(Item coordinate data)
----
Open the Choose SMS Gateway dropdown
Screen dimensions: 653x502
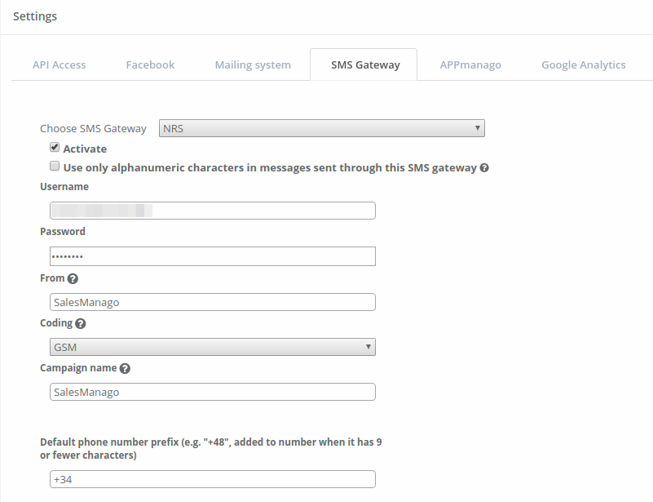pyautogui.click(x=321, y=128)
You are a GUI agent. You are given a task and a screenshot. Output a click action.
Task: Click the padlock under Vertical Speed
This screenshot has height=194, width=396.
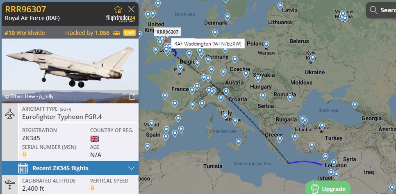tap(92, 188)

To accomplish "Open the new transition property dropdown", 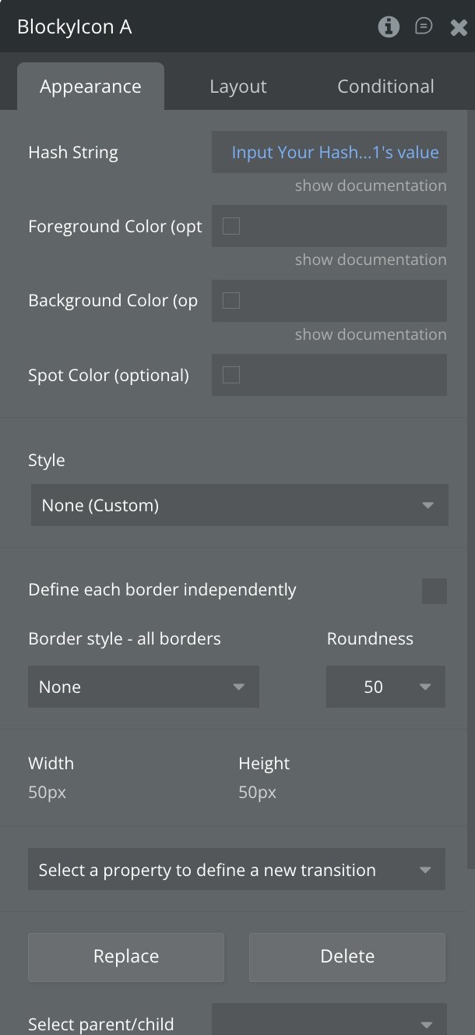I will pos(236,870).
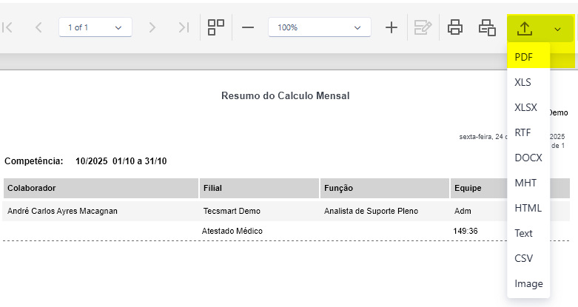Click the print page icon

tap(487, 27)
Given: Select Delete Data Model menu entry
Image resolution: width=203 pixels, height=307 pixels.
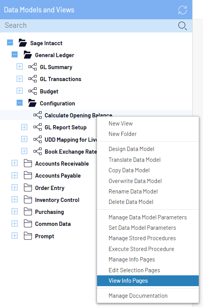Looking at the screenshot, I should point(131,202).
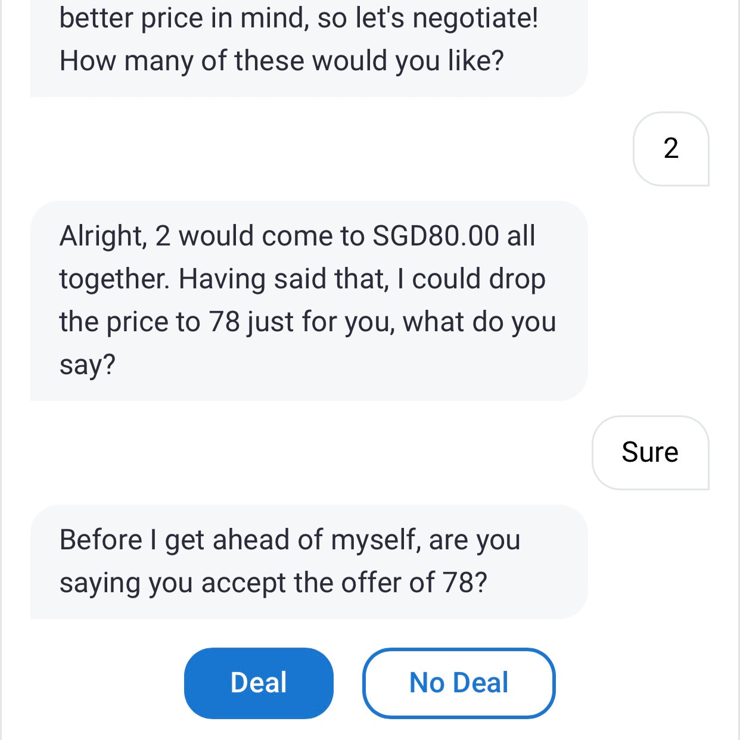Tap the word "together." in the offer message
The height and width of the screenshot is (740, 740).
tap(114, 279)
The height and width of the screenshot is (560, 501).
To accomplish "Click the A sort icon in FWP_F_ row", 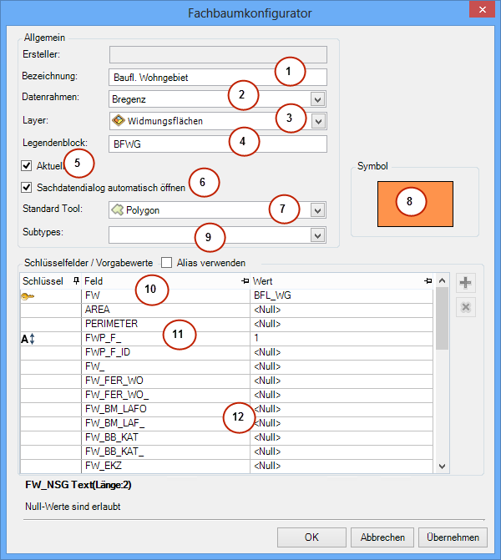I will 29,339.
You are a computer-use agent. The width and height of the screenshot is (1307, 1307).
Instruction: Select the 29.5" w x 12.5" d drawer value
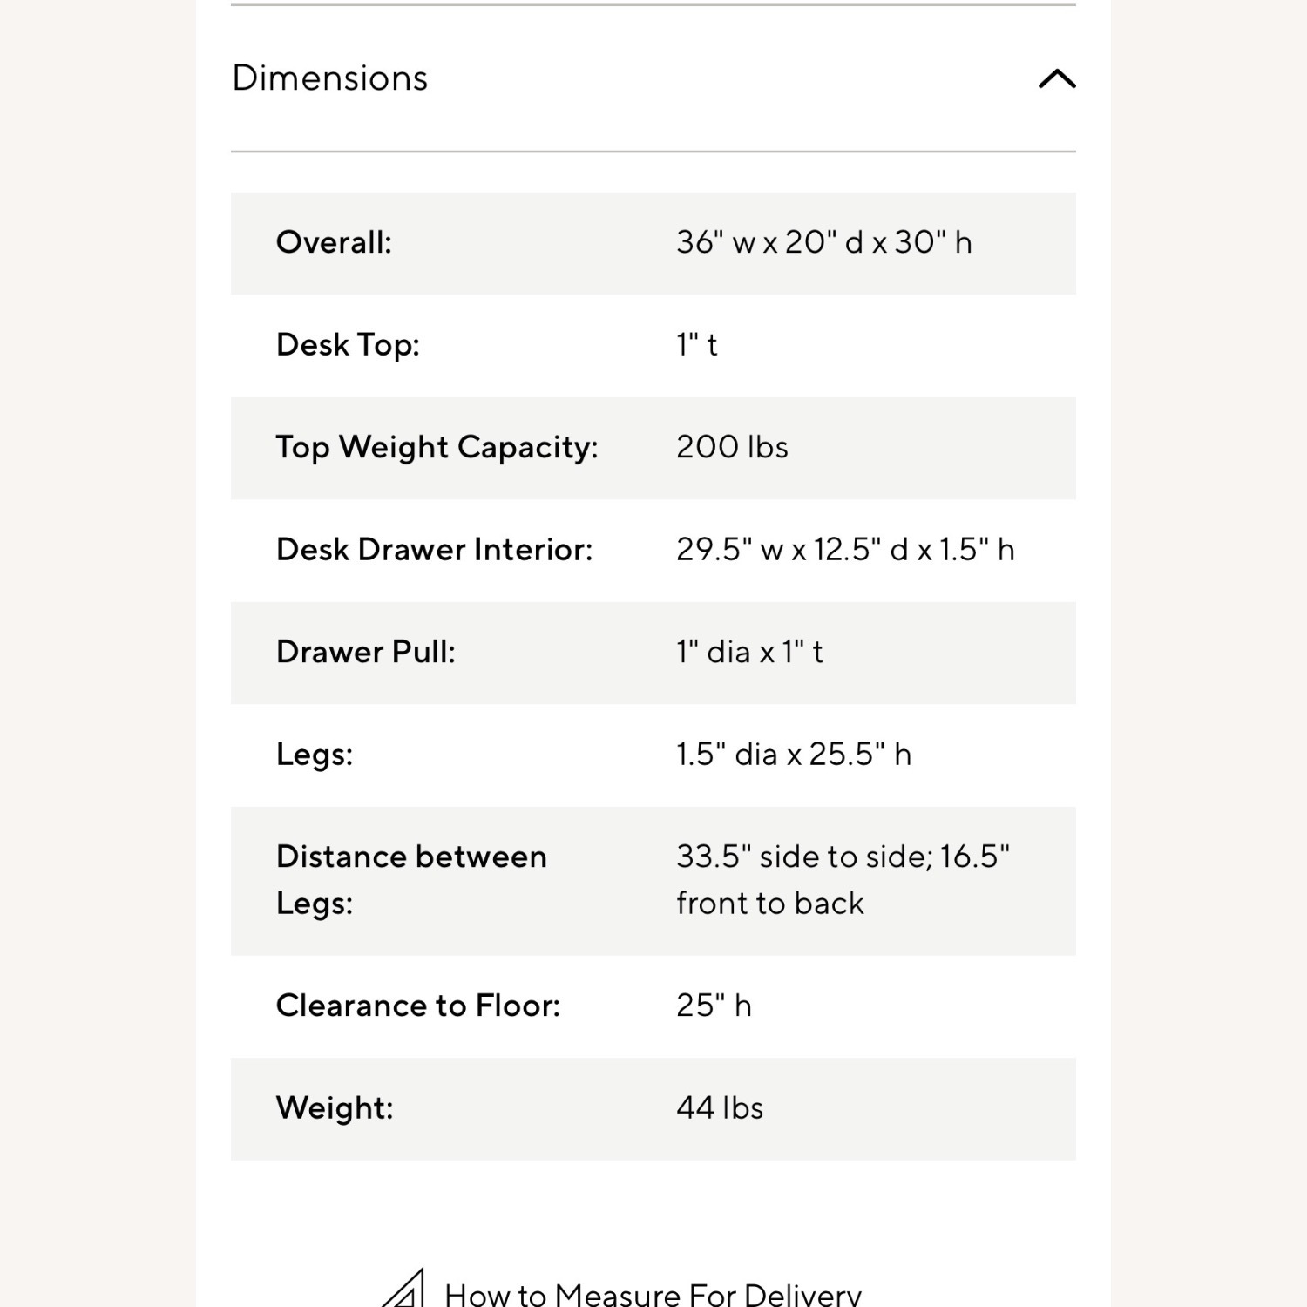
----
_Requirements_:
Report each line above that contains the string "agent", matching its case exactly.

_Answer for the task_:
You are a GUI agent. You are given a task and a screenshot. Output a click action.
You are a computer-use agent. The width and height of the screenshot is (1307, 1307).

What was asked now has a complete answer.